:: What is asked ::
Copy the data below, swapping every "GUI agent" for "screen agent" and leaving everything else untouched.

--- START ---

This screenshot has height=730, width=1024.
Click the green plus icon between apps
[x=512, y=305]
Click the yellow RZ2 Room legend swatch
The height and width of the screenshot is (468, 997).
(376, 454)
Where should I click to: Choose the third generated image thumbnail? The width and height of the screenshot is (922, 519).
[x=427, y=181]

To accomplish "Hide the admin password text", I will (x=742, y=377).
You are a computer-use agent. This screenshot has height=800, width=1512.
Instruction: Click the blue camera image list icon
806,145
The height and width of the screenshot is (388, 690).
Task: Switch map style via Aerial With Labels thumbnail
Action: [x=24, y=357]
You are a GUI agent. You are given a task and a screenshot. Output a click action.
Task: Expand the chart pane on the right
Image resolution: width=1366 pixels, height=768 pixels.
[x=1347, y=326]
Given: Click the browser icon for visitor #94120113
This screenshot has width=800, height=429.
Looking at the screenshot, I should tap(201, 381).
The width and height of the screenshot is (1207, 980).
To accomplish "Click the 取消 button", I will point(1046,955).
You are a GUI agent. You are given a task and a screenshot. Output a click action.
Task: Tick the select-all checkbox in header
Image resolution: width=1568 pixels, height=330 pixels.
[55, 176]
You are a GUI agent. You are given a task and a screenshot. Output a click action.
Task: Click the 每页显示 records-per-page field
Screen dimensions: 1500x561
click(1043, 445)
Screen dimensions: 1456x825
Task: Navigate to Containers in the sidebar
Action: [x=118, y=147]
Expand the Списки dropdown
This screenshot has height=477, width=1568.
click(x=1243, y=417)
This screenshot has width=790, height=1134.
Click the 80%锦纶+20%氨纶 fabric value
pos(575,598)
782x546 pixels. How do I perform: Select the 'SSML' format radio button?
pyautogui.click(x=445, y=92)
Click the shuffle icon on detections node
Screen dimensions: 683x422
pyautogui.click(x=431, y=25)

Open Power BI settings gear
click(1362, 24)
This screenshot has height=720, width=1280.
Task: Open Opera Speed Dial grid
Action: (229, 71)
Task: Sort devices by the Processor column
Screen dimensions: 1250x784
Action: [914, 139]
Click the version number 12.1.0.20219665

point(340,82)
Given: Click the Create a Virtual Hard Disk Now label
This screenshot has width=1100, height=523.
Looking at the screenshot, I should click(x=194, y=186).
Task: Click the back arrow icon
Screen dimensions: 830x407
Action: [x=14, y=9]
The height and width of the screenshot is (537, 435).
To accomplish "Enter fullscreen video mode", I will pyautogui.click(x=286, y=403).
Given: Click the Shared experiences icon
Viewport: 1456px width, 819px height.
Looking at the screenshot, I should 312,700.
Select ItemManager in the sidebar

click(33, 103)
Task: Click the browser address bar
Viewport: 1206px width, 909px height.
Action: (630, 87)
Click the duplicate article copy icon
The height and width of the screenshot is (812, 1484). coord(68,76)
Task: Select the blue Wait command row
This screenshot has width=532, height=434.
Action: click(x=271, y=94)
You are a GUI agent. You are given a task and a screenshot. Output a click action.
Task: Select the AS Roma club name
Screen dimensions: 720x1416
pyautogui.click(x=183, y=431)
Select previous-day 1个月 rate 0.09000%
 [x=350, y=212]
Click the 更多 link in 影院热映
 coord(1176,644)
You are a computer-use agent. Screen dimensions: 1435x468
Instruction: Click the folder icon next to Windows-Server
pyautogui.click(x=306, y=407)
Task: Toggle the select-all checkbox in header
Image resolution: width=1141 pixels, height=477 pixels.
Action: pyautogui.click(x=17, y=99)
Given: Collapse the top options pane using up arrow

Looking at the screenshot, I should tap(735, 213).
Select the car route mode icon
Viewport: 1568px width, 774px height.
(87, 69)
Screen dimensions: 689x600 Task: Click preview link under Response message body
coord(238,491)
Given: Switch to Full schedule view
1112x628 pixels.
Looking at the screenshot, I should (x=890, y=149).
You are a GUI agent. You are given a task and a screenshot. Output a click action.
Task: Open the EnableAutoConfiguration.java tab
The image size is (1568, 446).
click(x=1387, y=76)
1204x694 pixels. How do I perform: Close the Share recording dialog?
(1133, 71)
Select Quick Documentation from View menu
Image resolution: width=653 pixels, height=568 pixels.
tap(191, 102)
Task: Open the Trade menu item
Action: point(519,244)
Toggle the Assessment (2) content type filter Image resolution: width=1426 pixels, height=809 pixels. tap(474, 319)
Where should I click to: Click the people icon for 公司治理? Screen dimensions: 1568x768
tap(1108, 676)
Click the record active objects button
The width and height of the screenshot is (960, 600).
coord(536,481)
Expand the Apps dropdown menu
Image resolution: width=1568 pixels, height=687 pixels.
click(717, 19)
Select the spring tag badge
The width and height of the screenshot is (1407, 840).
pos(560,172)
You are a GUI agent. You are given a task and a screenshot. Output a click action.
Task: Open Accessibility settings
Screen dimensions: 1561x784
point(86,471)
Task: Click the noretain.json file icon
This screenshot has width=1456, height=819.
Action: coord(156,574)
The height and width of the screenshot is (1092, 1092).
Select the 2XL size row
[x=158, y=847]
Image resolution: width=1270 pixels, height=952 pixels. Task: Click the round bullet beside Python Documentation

--- END ---

:: Written solution ::
This screenshot has height=730, width=1024.
Click the green plus icon between apps
[x=512, y=305]
Click the yellow RZ2 Room legend swatch
The height and width of the screenshot is (468, 997).
(376, 454)
Where should I click to: Choose the third generated image thumbnail? The width and height of the screenshot is (922, 519).
[x=427, y=181]

To accomplish "Hide the admin password text", I will (x=742, y=377).
You are a computer-use agent. This screenshot has height=800, width=1512.
Instruction: Click the blue camera image list icon
806,145
The height and width of the screenshot is (388, 690).
Task: Switch map style via Aerial With Labels thumbnail
Action: [x=24, y=357]
You are a screen agent. You are given a task and a screenshot. Output a click action.
Task: Expand the chart pane on the right
Image resolution: width=1366 pixels, height=768 pixels.
[x=1347, y=326]
Given: Click the browser icon for visitor #94120113
This screenshot has width=800, height=429.
Looking at the screenshot, I should tap(201, 381).
The width and height of the screenshot is (1207, 980).
To accomplish "Click the 取消 button", I will point(1046,955).
You are a screen agent. You are given a task and a screenshot. Output a click action.
Task: Tick the select-all checkbox in header
Image resolution: width=1568 pixels, height=330 pixels.
[55, 176]
You are a screen agent. You are given a task and a screenshot. Output a click action.
Task: Click the 每页显示 records-per-page field
Screen dimensions: 1500x561
click(1043, 445)
Screen dimensions: 1456x825
Task: Navigate to Containers in the sidebar
Action: [x=118, y=147]
Expand the Списки dropdown
This screenshot has height=477, width=1568.
click(x=1243, y=417)
This screenshot has width=790, height=1134.
Click the 80%锦纶+20%氨纶 fabric value
pos(575,598)
782x546 pixels. How do I perform: Select the 'SSML' format radio button?
pyautogui.click(x=445, y=92)
Click the shuffle icon on detections node
Screen dimensions: 683x422
pyautogui.click(x=431, y=25)

Open Power BI settings gear
click(1362, 24)
This screenshot has height=720, width=1280.
Task: Open Opera Speed Dial grid
Action: (229, 71)
Task: Sort devices by the Processor column
Screen dimensions: 1250x784
Action: [914, 139]
Click the version number 12.1.0.20219665

point(340,82)
Given: Click the Create a Virtual Hard Disk Now label
This screenshot has width=1100, height=523.
Looking at the screenshot, I should click(x=194, y=186).
Task: Click the back arrow icon
Screen dimensions: 830x407
Action: [x=14, y=9]
The height and width of the screenshot is (537, 435).
To accomplish "Enter fullscreen video mode", I will pyautogui.click(x=286, y=403).
Given: Click the Shared experiences icon
Viewport: 1456px width, 819px height.
Looking at the screenshot, I should 312,700.
Select ItemManager in the sidebar

click(33, 103)
Task: Click the browser address bar
Viewport: 1206px width, 909px height.
Action: (630, 87)
Click the duplicate article copy icon
The height and width of the screenshot is (812, 1484). coord(68,76)
Task: Select the blue Wait command row
This screenshot has width=532, height=434.
Action: click(x=271, y=94)
You are a screen agent. You are given a task and a screenshot. Output a click action.
Task: Select the AS Roma club name
Screen dimensions: 720x1416
pyautogui.click(x=183, y=431)
Select previous-day 1个月 rate 0.09000%
 [x=350, y=212]
Click the 更多 link in 影院热映
 coord(1176,644)
You are a computer-use agent. Screen dimensions: 1435x468
Instruction: Click the folder icon next to Windows-Server
pyautogui.click(x=306, y=407)
Task: Toggle the select-all checkbox in header
Image resolution: width=1141 pixels, height=477 pixels.
Action: pyautogui.click(x=17, y=99)
Given: Collapse the top options pane using up arrow

Looking at the screenshot, I should tap(735, 213).
Select the car route mode icon
Viewport: 1568px width, 774px height.
(87, 69)
Screen dimensions: 689x600 Task: Click preview link under Response message body
coord(238,491)
Given: Switch to Full schedule view
1112x628 pixels.
Looking at the screenshot, I should (x=890, y=149).
You are a screen agent. You are given a task and a screenshot. Output a click action.
Task: Open the EnableAutoConfiguration.java tab
The image size is (1568, 446).
click(x=1387, y=76)
1204x694 pixels. How do I perform: Close the Share recording dialog?
(1133, 71)
Select Quick Documentation from View menu
Image resolution: width=653 pixels, height=568 pixels.
tap(191, 102)
Task: Open the Trade menu item
Action: point(519,244)
Toggle the Assessment (2) content type filter Image resolution: width=1426 pixels, height=809 pixels. tap(474, 319)
Where should I click to: Click the people icon for 公司治理? Screen dimensions: 1568x768
tap(1108, 676)
Click the record active objects button
The width and height of the screenshot is (960, 600).
coord(536,481)
Expand the Apps dropdown menu
Image resolution: width=1568 pixels, height=687 pixels.
click(717, 19)
Select the spring tag badge
The width and height of the screenshot is (1407, 840).
pos(560,172)
You are a screen agent. You are given a task and a screenshot. Output a click action.
Task: Open Accessibility settings
Screen dimensions: 1561x784
point(86,471)
Task: Click the noretain.json file icon
This screenshot has width=1456, height=819.
Action: coord(156,574)
The height and width of the screenshot is (1092, 1092).
Select the 2XL size row
[x=158, y=847]
Image resolution: width=1270 pixels, height=952 pixels. Task: Click the round bullet beside Python Documentation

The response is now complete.